In creation God created light to shine upon a man, but now He says ‘In that man is my glory.’ God who gave light to man upon earth, now gives that light to shine in upon the heart of a poor ruined man. It is a wonderful; thing to receive mercy, instead of God claiming righteousness as He did by Moses. The glory follows the handwriting, takes possession of the vessel, away go the hidden things, all that is unsuited to it is expelled and removed. God’s order is life and liberty, and then the vessel is seized by the glory which expels all that was natural to us before. We let ourselves escape, because we do not come into close dealing with God. We are not turned inside out, until we are, as the glory fills us, away go these things. The world cannot get on without craftiness, a saint cannot get on with God with it (v. 2).

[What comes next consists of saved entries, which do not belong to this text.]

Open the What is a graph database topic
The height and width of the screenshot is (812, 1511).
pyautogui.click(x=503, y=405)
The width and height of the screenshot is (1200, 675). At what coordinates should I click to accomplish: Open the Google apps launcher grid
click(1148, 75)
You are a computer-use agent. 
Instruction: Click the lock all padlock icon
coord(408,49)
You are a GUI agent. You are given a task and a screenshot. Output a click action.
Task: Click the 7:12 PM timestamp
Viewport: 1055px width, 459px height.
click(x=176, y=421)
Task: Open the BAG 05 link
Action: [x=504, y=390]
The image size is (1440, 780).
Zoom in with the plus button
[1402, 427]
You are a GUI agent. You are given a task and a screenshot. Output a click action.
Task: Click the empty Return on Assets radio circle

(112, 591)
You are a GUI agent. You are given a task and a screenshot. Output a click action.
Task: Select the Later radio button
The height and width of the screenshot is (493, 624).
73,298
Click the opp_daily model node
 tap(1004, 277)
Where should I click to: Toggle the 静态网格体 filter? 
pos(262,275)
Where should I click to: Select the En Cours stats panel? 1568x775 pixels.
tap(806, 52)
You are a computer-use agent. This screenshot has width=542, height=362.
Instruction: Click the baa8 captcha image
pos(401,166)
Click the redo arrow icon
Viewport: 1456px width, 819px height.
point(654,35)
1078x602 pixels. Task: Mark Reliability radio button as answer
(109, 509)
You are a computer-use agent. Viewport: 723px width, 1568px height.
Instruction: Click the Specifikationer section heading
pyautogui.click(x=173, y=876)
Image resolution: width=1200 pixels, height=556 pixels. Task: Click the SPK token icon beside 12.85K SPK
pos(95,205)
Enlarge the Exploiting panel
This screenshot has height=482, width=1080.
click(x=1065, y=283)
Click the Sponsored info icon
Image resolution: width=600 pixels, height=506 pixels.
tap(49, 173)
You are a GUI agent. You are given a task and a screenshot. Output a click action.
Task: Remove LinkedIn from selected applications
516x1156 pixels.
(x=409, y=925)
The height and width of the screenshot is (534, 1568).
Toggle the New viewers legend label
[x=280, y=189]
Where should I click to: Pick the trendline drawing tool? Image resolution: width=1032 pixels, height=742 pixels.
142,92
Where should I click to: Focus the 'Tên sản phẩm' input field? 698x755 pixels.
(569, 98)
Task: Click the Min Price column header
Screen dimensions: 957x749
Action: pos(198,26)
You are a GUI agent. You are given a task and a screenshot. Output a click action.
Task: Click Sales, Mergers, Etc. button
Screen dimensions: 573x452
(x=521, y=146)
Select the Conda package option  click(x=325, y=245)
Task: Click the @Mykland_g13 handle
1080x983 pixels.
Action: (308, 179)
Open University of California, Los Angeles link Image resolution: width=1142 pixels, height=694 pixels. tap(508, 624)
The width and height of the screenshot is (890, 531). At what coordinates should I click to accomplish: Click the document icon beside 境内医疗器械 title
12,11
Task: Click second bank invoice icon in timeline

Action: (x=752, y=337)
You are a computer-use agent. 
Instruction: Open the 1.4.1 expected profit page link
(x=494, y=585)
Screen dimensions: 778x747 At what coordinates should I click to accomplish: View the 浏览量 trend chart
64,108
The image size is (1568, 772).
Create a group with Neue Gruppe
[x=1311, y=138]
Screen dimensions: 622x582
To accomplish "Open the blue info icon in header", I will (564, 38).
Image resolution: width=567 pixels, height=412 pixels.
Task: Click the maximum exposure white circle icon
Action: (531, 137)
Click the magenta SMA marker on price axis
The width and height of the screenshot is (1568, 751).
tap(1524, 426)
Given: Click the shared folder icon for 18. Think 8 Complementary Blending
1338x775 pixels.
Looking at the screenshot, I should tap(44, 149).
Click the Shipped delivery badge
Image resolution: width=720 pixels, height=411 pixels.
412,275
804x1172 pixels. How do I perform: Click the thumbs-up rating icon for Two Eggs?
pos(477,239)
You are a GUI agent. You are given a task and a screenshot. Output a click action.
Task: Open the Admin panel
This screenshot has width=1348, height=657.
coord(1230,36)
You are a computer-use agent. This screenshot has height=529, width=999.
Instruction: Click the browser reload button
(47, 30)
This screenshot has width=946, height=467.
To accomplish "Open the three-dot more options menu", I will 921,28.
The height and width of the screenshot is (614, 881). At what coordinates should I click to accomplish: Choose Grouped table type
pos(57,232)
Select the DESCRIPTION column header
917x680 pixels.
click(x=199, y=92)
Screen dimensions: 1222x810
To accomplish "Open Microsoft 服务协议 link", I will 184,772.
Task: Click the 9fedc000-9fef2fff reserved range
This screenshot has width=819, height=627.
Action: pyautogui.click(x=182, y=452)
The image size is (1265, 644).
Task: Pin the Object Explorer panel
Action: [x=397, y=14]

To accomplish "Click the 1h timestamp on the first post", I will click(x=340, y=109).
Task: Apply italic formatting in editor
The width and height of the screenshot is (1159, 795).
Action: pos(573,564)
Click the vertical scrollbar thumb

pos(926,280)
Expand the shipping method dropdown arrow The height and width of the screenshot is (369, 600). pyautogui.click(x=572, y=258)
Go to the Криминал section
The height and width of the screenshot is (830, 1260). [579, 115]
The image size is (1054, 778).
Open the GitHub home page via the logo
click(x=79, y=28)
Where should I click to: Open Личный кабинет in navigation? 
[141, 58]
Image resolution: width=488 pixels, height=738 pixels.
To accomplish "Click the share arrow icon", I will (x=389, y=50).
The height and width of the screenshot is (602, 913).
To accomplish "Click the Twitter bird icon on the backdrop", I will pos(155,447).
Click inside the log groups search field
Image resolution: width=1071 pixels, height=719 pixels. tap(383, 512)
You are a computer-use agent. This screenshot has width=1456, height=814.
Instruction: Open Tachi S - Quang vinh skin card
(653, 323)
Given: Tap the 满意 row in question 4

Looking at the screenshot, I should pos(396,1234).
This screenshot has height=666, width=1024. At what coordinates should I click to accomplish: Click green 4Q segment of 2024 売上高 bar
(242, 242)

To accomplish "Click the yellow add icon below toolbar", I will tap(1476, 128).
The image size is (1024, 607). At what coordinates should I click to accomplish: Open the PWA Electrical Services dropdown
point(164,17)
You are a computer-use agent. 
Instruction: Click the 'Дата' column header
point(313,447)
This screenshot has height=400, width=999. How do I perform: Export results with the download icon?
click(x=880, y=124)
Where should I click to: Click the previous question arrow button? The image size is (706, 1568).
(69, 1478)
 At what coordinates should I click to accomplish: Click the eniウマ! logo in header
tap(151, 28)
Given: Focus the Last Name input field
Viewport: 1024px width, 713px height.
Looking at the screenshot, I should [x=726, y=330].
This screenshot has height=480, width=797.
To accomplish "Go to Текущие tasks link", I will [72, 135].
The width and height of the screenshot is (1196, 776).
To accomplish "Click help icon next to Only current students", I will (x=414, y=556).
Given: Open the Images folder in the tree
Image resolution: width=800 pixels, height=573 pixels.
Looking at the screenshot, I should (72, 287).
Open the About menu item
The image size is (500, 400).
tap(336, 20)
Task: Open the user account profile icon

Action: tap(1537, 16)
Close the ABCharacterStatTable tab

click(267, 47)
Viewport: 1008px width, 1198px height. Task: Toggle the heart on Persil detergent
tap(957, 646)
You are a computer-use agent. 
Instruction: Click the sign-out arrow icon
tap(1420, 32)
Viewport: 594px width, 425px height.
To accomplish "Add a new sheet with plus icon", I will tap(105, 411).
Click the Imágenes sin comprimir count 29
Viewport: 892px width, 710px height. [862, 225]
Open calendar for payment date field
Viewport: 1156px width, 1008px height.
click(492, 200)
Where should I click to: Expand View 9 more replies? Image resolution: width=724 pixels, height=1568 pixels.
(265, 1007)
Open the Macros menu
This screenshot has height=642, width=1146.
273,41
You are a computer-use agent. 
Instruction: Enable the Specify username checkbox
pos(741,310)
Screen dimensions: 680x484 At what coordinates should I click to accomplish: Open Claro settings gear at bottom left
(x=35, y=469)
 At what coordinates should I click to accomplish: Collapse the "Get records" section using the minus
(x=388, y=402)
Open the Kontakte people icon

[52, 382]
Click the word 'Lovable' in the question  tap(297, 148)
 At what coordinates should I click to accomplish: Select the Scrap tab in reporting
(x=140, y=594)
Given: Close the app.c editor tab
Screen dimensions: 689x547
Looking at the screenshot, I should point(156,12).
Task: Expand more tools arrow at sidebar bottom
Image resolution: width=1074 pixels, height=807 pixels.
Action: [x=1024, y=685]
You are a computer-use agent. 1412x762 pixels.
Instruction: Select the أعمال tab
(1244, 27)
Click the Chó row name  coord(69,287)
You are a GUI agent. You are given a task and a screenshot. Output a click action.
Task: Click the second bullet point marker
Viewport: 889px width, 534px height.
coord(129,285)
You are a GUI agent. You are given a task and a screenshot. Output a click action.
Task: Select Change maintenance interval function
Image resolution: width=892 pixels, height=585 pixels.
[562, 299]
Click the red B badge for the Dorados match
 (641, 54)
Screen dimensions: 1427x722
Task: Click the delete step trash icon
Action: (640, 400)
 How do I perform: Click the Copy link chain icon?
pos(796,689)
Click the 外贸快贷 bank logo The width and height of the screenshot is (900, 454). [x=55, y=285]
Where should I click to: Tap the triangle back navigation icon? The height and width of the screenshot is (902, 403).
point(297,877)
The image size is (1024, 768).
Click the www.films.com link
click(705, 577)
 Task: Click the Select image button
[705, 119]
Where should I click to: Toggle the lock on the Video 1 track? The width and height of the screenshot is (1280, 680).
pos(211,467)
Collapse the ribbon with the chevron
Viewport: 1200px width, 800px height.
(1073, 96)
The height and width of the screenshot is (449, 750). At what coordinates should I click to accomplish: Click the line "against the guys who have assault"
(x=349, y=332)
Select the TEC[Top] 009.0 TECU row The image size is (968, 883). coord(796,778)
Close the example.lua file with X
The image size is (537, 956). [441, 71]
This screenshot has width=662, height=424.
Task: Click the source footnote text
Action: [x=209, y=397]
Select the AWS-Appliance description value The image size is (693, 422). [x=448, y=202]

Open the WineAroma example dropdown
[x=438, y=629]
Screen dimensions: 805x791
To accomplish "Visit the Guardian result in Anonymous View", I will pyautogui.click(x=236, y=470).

The “manifestation of the truth” is in contrast to the veil. It is ministerial, but also characterizing the ministry. Satan is always near where God is acting (v. 4). We find what we are familiar with in Eden very often repeated. God says, ‘I am going to shine,’ and Satan says, ‘Then I must blind.’ It was so at Pentecost. In creation the man and women are driven out. In the Church, God is nearer; man is brought into closer intimacy, Satan spoils again, and the man and woman are carried out dead. We are brought into liberty that never takes a liberty. Life does not take a liberty, it is in liberty. Could you take a liberty in heaven? It is the flesh that takes liberty, because it is never in liberty. Satan takes advantage of unjudged flesh, and God must judge. Ananias and Sapphira walked in craftiness, and were carried out dead.
This ministry necessarily brings everything down to death. In Adam we learn life and death; in Christ death and life. Christ wraps everything round Himself in the power of life, and carries it down to death to disentangle the life. In the measure in which we fail in this, the life is entangled. Rom. 8:37 is just 2 Cor. 4:10, 11. The high pressure of life puts everything down into death (v. 10), “always bearing about in the body,” &c., is what the life does, and it is internal and personal (v. 11); “for we which live are always delivered unto death,” &c., is external and relative. Stephen illustrates it. His body is the vessel of the manifestation of the life of Jesus, only the “mortal flesh” gone under the stones, “knowing that he which raised up the Lord Jesus shall raise up us also by Jesus.” Dying (νεκρωσις) characterized the Lord’s life here. He carried everything He found around Him into the place of death and judgment, in the power of the life that is now communicated to us, and enable us to go down to death in the same way. It is using life to go to death. Psa. 116 gives the same lesson, and breathes the same spirit of faith, however different the circumstances.
Verse 15. “For all things are for your sakes;” we had persons, now the ministry gives us things. It is the power of God taking the creature down to death, and God raising out of the dead to glory. Life in the body is to carry us down to death in the path of obedience, forcing its way down, not stopped by anything, and making everything tributary to itself. God works by the afflictions, for this surpassing glory.